Ich habe meiner Luftwaffe den Auftrag gegeben, sich bei den Angriffen auf militärische Objekte zu beschränken. Wenn aber der Gegner glaubt, daraus einen Freibrief ablesen zu können, seinerseits mit umgekehrten Methoden zu kämpfen, dann wird er eine Antwort erhalten, daß ihm Hören und Sehen vergeht!
Polen hat nun heute nacht zum erstenmal auf unserem eigenen Territorium auch durch reguläre Soldaten geschossen.
Seit 5 Uhr 45 wird jetzt zurückgeschossen!
Und von jetzt ab wird Bombe mit Bombe vergolten!
Wer mit Gift kämpft, wird mit Giftgas bekämpft.
Wer sich selbst von den Regeln einer humanen Kriegführung entfernt, kann von uns nichts anderes erwarten, als daß wir den gleichen Schritt tun.
Ich werde diesen Kampf, ganz gleich gegen wen, so lange führen, bis die Sicherheit des Reiches und bis seine Rechte gewährleistet sind!
Über sechs Jahre habe ich nun am Aufbau der deutschen Wehrmacht gearbeitet. In dieser Zeit sind über 90 Milliarden für den Aufbau unserer Wehrmacht angewendet worden.
Sie ist heute die am besten ausgerüstete der Welt und steht weit über jedem Vergleich mit der des Jahres 1914! Mein Vertrauen auf sie ist unerschütterlich!
Wenn ich diese Wehrmacht aufrief und wenn ich nun vom deutschen Volk Opfer und, wenn notwendig, alle Opfer fordere, dann habe ich ein Recht dazu, denn auch ich selbst bin heute genau so bereit, wie ich es früher war, jedes persönliche Opfer zu bringen!
Ich verlange von keinem deutschen Mann etwas anderes, als was ich selber über vier Jahre lang bereit war, jederzeit zu tun.
Es soll keine Entbehrungen Deutscher geben, die ich nicht selber sofort übernehme!
Mein ganzes Leben gehört von jetzt ab erst recht meinem Volk! Ich will jetzt nichts anderes sein als der erste Soldat des Deutschen Reiches.
Ich habe damit wieder jenen Rock angezogen, der mir selbst der heiligste und teuerste war.

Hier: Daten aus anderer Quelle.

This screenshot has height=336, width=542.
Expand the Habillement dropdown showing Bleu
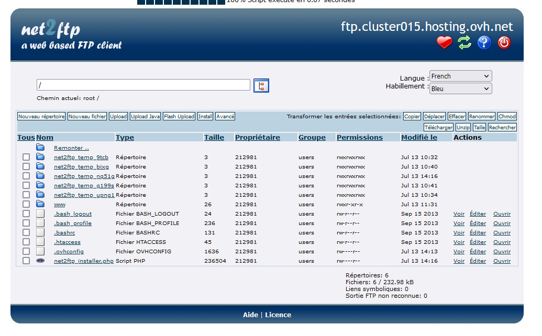pos(460,89)
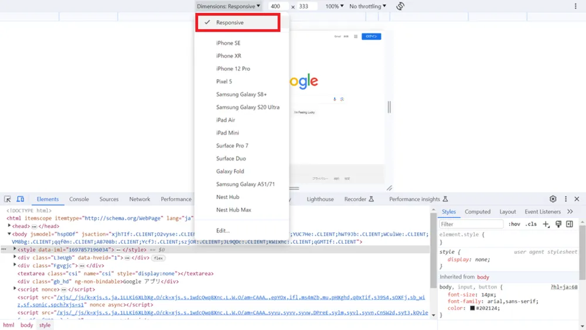Toggle the :hov element state panel
Image resolution: width=586 pixels, height=330 pixels.
click(515, 224)
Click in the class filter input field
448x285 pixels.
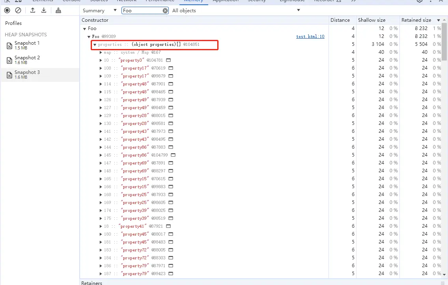pos(142,11)
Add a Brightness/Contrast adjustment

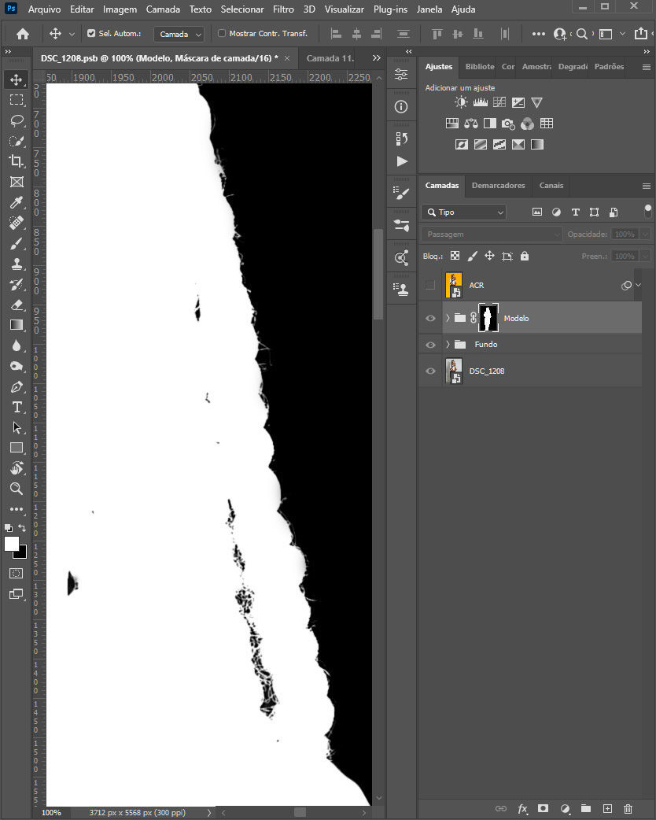461,102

Ich werde ihn nur ausziehen nach dem Sieg, – oder ich werde dieses Ende nicht erleben!
Sollte mir in diesem Kampf etwas zustoßen, dann ist mein erster Nachfolger Parteigenosse Göring.

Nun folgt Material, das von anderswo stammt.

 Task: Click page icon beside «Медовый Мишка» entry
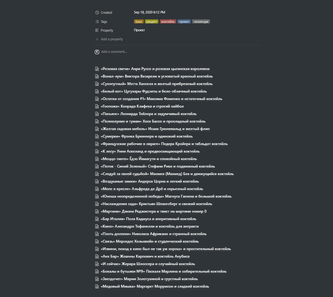click(97, 286)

Sollte Parteigenossen Göring etwas zustoßen, ist sein Nachfolger Parteigenosse Heß.
Sie würden diesen dann als Führer genau so zu blinder Treue und Gehorsam verpflichtet sein wir mir.
Für den Fall, daß auch Parteigenossen Heß etwas zustoßen sollte, werde ich durch Gesetz nunmehr den Senat berufen, der dann den Würdigsten, das heißt den Tapfersten, aus seiner Mitte wählen soll!
Als Nationalsozialist und deutscher Soldat gehe ich in diesen Kampf mit einem starken Herzen! Mein ganzes Leben war nichts anderes als ein einziger Kampf für mein Volk, für seine Wiederauferstehung, für Deutschland,
und über diesem Kampf stand nur ein Bekenntnis: der Glauben an dieses Volk!
Ein Wort habe ich nie kennengelernt, es heißt: Kapitulation.
Wenn irgend jemand aber meint, daß wir vielleicht einer schweren Zeit entgegengehen, so möchte ich bitten zu bedenken, daß einst ein Preußenkönig mit einem lächerlich kleinen Staat einer der größten Koalition gegenübertrat und in drei Kämpfen am Ende doch erfolgreich bestand, weil er jenes gläubige, starke Herz besaß, das auch wir in dieser Zeit benötigen.
Der Umwelt aber möchte ich versichern: Ein November 1918 wird sich niemals mehr in der deutschen Geschichte wiederholen!
So wie ich selber bereit bin, jederzeit mein Leben für mein Volk und für Deutschland einzusetzen, so verlange ich dasselbe auch von jedem anderen!
Wer aber glaubt, sich diesem nationalen Gebot, sei es direkt oder indirekt, widersetzen zu können, der fällt! Verräter haben nichts mit uns zu tun!
Wir alle bekennen uns damit nur zu unserem alten Grundsatz: Es ist gänzlich unwichtig, ob wir leben; aber notwendig ist es, daß unser Volk lebt, daß Deutschland lebt.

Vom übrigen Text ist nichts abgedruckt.